╭─ EXERCISE DATA

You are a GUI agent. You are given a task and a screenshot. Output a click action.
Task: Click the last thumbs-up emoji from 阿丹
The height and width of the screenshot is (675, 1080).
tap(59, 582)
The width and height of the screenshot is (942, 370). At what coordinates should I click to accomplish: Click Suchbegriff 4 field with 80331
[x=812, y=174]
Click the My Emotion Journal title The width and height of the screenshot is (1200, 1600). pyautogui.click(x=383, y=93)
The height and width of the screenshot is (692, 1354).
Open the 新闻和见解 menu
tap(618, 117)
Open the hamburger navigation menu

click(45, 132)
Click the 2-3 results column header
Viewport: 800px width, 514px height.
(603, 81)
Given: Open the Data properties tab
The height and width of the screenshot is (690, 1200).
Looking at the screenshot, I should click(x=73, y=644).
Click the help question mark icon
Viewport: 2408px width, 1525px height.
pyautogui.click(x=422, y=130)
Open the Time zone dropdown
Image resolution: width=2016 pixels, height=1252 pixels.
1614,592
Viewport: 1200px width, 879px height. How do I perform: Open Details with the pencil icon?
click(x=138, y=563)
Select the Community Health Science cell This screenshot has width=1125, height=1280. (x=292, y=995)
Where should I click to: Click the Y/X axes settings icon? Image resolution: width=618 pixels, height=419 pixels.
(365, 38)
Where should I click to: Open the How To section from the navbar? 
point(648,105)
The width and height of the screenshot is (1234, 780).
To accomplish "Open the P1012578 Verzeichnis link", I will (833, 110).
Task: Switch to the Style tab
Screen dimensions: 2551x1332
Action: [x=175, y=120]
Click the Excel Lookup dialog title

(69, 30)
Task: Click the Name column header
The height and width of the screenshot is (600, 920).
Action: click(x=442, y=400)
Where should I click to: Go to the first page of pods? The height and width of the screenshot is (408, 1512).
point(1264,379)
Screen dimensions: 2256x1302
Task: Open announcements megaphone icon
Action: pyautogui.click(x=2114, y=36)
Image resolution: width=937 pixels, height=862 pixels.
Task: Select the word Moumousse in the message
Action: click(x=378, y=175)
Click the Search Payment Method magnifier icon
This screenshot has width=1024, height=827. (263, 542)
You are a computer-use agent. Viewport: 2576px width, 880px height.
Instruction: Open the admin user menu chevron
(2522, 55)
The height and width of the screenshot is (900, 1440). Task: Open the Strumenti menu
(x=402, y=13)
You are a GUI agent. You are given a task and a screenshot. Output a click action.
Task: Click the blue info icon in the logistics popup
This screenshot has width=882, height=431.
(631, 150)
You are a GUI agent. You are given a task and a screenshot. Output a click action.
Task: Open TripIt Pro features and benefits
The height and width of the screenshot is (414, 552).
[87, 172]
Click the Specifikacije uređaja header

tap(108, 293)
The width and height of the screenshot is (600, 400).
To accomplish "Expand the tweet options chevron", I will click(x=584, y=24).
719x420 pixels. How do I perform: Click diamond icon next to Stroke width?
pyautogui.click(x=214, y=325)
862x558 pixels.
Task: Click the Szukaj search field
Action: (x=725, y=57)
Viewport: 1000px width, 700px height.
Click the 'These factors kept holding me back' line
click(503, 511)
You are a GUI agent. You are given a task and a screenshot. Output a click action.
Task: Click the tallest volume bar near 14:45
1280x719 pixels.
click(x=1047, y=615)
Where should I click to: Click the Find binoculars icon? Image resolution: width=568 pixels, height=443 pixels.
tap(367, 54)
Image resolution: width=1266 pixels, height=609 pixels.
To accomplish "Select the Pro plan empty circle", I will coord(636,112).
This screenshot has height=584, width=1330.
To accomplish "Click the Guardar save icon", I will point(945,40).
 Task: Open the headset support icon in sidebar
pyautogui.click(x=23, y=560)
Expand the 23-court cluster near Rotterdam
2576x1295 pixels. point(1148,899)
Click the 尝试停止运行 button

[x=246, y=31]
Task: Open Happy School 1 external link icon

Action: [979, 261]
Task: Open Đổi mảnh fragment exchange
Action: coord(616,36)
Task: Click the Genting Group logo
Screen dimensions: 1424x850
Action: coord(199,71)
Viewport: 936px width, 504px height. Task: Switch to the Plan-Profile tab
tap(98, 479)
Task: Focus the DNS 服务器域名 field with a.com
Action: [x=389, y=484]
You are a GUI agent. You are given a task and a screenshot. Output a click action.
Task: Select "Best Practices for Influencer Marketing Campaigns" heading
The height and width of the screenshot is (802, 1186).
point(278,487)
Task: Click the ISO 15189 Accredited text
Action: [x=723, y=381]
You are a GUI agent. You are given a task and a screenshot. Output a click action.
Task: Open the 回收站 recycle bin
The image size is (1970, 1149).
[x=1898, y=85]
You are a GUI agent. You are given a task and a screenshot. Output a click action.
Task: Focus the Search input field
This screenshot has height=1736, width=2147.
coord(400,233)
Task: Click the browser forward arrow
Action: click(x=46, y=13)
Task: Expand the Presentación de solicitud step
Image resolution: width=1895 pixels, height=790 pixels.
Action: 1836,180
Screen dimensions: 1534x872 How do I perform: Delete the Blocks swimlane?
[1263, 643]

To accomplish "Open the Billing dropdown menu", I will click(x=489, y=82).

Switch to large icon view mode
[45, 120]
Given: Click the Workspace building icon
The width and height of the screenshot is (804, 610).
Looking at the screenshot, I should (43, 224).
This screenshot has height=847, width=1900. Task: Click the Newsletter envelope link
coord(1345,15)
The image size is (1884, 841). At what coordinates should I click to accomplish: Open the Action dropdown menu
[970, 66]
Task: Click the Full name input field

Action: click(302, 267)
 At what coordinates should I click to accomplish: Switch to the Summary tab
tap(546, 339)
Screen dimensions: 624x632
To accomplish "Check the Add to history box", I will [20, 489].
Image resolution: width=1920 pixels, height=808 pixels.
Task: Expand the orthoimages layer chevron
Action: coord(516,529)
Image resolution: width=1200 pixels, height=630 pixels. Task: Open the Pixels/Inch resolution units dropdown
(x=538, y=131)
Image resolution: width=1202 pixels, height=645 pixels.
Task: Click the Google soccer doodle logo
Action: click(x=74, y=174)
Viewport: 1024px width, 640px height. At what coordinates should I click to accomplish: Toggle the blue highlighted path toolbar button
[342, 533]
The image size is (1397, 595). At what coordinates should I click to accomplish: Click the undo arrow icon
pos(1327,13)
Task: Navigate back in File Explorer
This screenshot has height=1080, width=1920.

╰─

◆ **WRITTEN TASK**
Turn the material from the line containing "Where should I click to: Click the Find" through the line containing "I will point(945,40)." into a numbered list, leaving out any blank lines.

◆ **OUTPUT FOR THIS TASK**
1. Where should I click to: Click the Find binoculars icon? Image resolution: width=568 pixels, height=443 pixels.
2. tap(367, 54)
3. Image resolution: width=1266 pixels, height=609 pixels.
4. To accomplish "Select the Pro plan empty circle", I will coord(636,112).
5. This screenshot has height=584, width=1330.
6. To accomplish "Click the Guardar save icon", I will point(945,40).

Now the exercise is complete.